New insight into stem cell development
The world has great expectations that stem cell research one day will revolutionize medicine. But in order to exploit the potential of stem cells, we need to understand how their development is regulated. Now researchers from University of Southern Denmark offer new insight.
Stem cells are cells that are able to develop into different specialized cell types with specific functions in the body. In adult humans these cells play an important role in tissue regeneration.
The potential to act as repair cells can be exploited for disease control of e.g. Parkinson's or diabetes, which are diseases caused by the death of specialized cells. By manipulating the stem cells, they can be directed to develop into various specialized cell types. This however, requires knowledge of the processes that regulate their development.
Tools to control stem cells
Now Danish researchers from the University of Southern Denmark report a new discovery that provides valuable insight into basic mechanisms of stem cell differentiation. The discovery could lead to new ways of making stem cells develop into exactly the type of cells that a physician may need for treating a disease.
"We have discovered that proteins called transcription factors work together in a new and complex way to reprogram the DNA strand when a stem cell develops into a specific cell type. Until now we thought that only a few transcription factors were responsible for this reprogramming, but that is not the case”, explain postdoc Rasmus Siersbaek, Professor Susanne Mandrup and ph.d. Atefeh Rabiee from Department of Biochemistry and Molecular Biology at the University of Southern Denmark.
Details of the study
The researchers worked with a well-known cell line that can be induced to develop into fat cells in about a week in the laboratory using a specific cocktail of hormones. It has been known for many years that this process is regulated by proteins in the cells called transcription factors that control which genes are turned on and off during development of the fat cell.
"An incredibly complex and previously unknown interplay between transcription factors takes place at specific locations in the cell's DNA, which we call ‘hotspots’. This interplay at ‘hotspots’ appears to be of great importance for the development of stem cells. In the future it will therefore be very important to explore these ‘hotspots’ and the interplay between transcription factors in these regions in order to better understand the mechanisms that control the development of stem cells”, explains Rasmus Siersbaek.

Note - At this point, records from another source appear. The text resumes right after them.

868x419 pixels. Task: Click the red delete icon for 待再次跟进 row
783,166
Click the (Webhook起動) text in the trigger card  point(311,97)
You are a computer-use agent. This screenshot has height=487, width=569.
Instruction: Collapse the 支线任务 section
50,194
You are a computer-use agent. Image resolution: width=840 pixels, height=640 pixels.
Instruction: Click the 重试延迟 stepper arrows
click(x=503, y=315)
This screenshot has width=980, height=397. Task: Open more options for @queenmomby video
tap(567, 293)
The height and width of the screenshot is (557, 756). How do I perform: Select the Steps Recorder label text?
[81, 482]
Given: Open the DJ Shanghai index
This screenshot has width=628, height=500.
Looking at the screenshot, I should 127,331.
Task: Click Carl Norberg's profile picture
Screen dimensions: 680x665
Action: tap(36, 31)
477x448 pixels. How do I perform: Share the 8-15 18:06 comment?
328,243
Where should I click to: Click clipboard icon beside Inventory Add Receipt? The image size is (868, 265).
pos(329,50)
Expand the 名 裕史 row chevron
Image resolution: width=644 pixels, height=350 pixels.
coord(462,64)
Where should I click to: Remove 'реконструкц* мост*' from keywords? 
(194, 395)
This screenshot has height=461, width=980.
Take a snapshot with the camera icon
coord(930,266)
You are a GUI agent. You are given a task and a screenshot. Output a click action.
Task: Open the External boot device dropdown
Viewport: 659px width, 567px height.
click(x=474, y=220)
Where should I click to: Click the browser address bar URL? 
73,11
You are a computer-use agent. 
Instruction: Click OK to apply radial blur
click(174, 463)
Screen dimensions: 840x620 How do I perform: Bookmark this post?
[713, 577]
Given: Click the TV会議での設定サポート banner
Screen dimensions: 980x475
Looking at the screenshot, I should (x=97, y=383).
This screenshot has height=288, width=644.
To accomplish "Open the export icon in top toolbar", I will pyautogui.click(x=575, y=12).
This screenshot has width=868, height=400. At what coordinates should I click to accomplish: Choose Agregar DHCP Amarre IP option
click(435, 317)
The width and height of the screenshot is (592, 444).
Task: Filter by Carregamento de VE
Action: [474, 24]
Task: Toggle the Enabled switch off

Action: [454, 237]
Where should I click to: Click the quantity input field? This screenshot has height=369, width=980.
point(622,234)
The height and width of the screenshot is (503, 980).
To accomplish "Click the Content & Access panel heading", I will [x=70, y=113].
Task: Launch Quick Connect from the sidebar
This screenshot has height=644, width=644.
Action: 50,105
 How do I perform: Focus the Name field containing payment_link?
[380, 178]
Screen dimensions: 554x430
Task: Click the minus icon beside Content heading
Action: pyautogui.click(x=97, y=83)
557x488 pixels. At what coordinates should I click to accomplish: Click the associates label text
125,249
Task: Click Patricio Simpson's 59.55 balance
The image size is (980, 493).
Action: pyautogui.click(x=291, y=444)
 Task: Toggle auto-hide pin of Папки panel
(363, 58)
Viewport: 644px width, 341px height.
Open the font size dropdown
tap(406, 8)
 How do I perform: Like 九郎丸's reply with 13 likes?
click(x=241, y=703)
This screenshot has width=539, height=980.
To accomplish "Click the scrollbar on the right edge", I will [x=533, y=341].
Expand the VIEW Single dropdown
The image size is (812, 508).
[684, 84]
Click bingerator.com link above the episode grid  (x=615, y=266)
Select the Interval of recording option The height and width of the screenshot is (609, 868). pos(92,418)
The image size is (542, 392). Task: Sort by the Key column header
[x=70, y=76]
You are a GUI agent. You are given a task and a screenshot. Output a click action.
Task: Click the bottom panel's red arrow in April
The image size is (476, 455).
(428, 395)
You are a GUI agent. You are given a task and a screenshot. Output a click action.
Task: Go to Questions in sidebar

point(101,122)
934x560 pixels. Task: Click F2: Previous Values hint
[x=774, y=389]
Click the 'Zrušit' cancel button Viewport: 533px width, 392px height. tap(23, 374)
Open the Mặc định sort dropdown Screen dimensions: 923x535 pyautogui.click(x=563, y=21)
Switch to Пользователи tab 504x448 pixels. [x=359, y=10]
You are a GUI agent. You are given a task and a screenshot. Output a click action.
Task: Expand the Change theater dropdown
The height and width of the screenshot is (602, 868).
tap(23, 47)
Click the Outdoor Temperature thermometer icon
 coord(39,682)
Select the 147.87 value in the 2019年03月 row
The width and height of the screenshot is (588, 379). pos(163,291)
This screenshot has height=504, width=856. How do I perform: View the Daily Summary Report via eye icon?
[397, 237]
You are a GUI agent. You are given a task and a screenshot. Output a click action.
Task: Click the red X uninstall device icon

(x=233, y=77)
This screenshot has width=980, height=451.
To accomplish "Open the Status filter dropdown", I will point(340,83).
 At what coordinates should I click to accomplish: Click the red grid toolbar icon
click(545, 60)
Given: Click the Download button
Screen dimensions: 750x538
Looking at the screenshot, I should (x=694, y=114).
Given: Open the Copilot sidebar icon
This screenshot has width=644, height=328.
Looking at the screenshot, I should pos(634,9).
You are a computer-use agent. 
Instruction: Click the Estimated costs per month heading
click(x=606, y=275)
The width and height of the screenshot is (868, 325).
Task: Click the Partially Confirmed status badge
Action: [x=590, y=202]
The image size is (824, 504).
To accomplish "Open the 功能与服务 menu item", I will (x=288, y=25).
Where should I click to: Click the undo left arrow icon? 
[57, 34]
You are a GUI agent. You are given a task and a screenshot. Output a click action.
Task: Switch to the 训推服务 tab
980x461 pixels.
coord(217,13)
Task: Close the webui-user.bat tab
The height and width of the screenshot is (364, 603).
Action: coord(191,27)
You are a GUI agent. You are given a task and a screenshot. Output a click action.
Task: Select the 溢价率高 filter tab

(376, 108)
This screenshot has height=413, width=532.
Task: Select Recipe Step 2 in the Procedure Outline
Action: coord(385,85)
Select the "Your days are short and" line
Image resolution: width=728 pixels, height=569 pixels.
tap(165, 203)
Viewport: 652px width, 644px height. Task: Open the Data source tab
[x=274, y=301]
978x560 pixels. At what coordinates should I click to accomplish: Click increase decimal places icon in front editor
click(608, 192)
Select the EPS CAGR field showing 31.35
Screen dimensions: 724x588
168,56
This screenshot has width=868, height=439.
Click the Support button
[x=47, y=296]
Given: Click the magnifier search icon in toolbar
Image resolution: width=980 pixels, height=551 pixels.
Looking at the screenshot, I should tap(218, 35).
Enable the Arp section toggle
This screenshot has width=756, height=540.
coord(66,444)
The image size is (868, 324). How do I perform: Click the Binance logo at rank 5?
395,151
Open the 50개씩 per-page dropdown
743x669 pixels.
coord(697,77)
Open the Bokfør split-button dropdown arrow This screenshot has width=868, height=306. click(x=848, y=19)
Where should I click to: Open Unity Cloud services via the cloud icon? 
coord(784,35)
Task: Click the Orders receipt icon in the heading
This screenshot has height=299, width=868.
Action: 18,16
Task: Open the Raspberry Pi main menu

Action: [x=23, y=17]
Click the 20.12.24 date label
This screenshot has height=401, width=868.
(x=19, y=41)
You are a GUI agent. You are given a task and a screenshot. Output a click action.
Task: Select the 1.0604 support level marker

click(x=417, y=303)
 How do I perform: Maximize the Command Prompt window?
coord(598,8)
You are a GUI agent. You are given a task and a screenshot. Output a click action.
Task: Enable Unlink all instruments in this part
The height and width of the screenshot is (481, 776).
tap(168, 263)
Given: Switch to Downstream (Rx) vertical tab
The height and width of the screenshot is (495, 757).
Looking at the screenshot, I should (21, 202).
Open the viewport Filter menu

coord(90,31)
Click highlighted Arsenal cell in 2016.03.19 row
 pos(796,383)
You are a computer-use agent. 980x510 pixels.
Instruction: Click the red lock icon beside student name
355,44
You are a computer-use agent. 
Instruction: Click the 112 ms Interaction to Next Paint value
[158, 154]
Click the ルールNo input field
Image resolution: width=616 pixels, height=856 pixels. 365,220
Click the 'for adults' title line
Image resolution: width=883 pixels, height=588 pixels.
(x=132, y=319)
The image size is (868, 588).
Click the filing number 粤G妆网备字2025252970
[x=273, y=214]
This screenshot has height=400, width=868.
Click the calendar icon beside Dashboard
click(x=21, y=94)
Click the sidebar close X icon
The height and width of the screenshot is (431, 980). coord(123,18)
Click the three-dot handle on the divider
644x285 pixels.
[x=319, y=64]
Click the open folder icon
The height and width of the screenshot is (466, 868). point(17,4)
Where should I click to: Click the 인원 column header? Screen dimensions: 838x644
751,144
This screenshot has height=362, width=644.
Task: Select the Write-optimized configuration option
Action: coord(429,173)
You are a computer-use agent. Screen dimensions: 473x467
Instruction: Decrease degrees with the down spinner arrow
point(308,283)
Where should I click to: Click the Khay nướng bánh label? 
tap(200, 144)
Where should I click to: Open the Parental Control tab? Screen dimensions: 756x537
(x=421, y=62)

"When we understand these mechanisms, we have much better tools to make a stem cell develop in the direction we wish”, he says.
Stem cells against obesity
Siersbaek, Mandrup and their colleagues made the discovery while studying how stem cells develop into fat cells. The Mandrup research group is interested in this differentiation process, because fundamental understanding of this will allow researchers to manipulate fat cell formation.
"We know that there are two types of fat cells; brown and white. The white fat cells store fat, while brown fat cells actually increase combustion of fat. Brown fat cells are found in especially infants, but adults also have varying amounts of these cells.
“If we manage to find ways to make stem cells develop into brown rather than white fat cells, it may be possible to reduce the development of obesity. Our findings open new possibilities to do this by focusing on the specific sites on the DNA where proteins work together ", the researchers explain.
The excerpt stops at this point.